→ **Task goal**:
Pull out every line of the records below that contains the string "agent", treating uppercase and lowercase as different.

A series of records
☆ ☆ ☆ ☆
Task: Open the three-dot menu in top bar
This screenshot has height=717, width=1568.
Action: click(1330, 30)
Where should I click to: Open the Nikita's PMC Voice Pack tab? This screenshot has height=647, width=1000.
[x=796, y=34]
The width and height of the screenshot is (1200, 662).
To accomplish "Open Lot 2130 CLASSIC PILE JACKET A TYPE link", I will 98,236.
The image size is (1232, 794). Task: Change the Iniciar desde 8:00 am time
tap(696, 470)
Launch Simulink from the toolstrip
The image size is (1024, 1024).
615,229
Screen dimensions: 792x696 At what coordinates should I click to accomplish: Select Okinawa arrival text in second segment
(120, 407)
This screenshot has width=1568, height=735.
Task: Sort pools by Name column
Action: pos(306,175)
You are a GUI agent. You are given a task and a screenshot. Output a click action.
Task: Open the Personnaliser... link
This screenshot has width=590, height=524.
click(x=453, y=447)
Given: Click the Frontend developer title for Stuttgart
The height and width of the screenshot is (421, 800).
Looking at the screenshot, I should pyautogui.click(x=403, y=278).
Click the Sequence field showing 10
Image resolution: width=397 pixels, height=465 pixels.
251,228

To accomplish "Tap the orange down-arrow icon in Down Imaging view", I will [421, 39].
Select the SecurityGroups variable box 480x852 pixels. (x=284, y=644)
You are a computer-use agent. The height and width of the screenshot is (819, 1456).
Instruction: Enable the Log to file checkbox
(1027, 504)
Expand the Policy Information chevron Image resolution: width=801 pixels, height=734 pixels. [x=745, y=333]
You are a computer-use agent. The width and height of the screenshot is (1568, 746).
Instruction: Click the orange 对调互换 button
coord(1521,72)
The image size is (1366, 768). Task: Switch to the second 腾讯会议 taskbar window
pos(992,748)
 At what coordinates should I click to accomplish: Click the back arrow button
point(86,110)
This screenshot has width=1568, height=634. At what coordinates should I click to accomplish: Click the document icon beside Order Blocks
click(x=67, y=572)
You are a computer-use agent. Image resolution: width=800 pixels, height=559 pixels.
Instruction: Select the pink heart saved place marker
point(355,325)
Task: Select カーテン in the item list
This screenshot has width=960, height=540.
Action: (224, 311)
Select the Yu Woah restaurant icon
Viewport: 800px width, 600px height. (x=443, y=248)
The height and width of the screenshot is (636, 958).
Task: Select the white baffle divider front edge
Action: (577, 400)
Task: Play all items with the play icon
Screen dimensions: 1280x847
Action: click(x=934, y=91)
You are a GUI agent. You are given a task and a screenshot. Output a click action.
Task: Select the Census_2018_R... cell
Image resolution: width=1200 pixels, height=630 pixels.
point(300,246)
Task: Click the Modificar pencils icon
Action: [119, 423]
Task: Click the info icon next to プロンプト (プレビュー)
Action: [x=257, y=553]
☆ ☆ ☆ ☆
→ **Written reply**:
You are a GUI agent. You are given a task and a screenshot. Output a click action.
You are a computer-use agent. The height and width of the screenshot is (819, 1456).
You are a computer-use agent. The width and height of the screenshot is (1568, 746).
You are a computer-use agent. Image resolution: width=800 pixels, height=559 pixels.
You are a GUI agent. You are given a task and a screenshot. Output a click action.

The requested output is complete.